First post, my apologies if it is in the Wrong section. Tried the search function at the top and, well, it did not return relevant items. Tried searching the first 7 pages, nothing relevant appeared.

So, Im thinking about modifying the cargo space of the trunk to allow for a full size spare.

When I bought the car, I never once thought about a SPARE and this car did not even come with a doughnut. When I do searches on the GMC parts for the Cruze doughnut | jack, it appears that there are multiple pieces in order to get a doughnut, jack, tire iron, fasteners, lock nut and the list goes on. But I do not find a Single ""KIT"" - parted out it looked like it was edging toward the $500 mark.

Looking in the trunk, at the Spare tire well, based on design, it appears to allow for the equipment to go under the doughnut and the doughnut has a 4" inset under the cargo liner. 

The trunk itself has a 10" deep drop to the cargo liner.

So, a full size Spare requires 9" 

What I am thinking is 1" insulbead 5" thick with a 1/8th plexiglass topper with matting glued to it.

That would raise the depth of the trunk by 5.25" making the ability to remove heavy items from the trunk easier as well. 32pack of water is heck on a Low back in these trunks.

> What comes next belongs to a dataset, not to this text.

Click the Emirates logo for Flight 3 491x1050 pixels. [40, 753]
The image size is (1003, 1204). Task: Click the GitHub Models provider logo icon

What I am really wanting to know is if anyone has seen | done this before and if there is pre-made measurements | patterns to make this easier?


Thank you for reading this, thank you more for assistance and even Comments 


.


----------



## Blasirl (Mar 31, 2015)

I wonder if a GEN I "kit" would work. I'll see if I can find a link.

EDIT: [h=1]2012 Cruze body shell and more stock parts[/h]
Look at the 4th picture down. As I have never seen the inside of a Gen II, you'll have to decide.


----------



## Greybear (Feb 3, 2018)

Thank you for that. 

I am not sure either. I've found several on a few sights but they theyll be like 2011-2015 or 2016-2018, so I am not sure that a 2012 will fit a 2017, then I would also be worried about dry rot. 


.


----------



## Jacque8080 (Oct 31, 2017)

Visit your local salvage yard. There is a Pull-a-part near where I live. They'll have an older on on the lot or notify you when a 2nd gen comes in. These aren't the parts that are usually ruined when a car is crashed. On my last car, I just removed the spare and tools for local commuting.


----------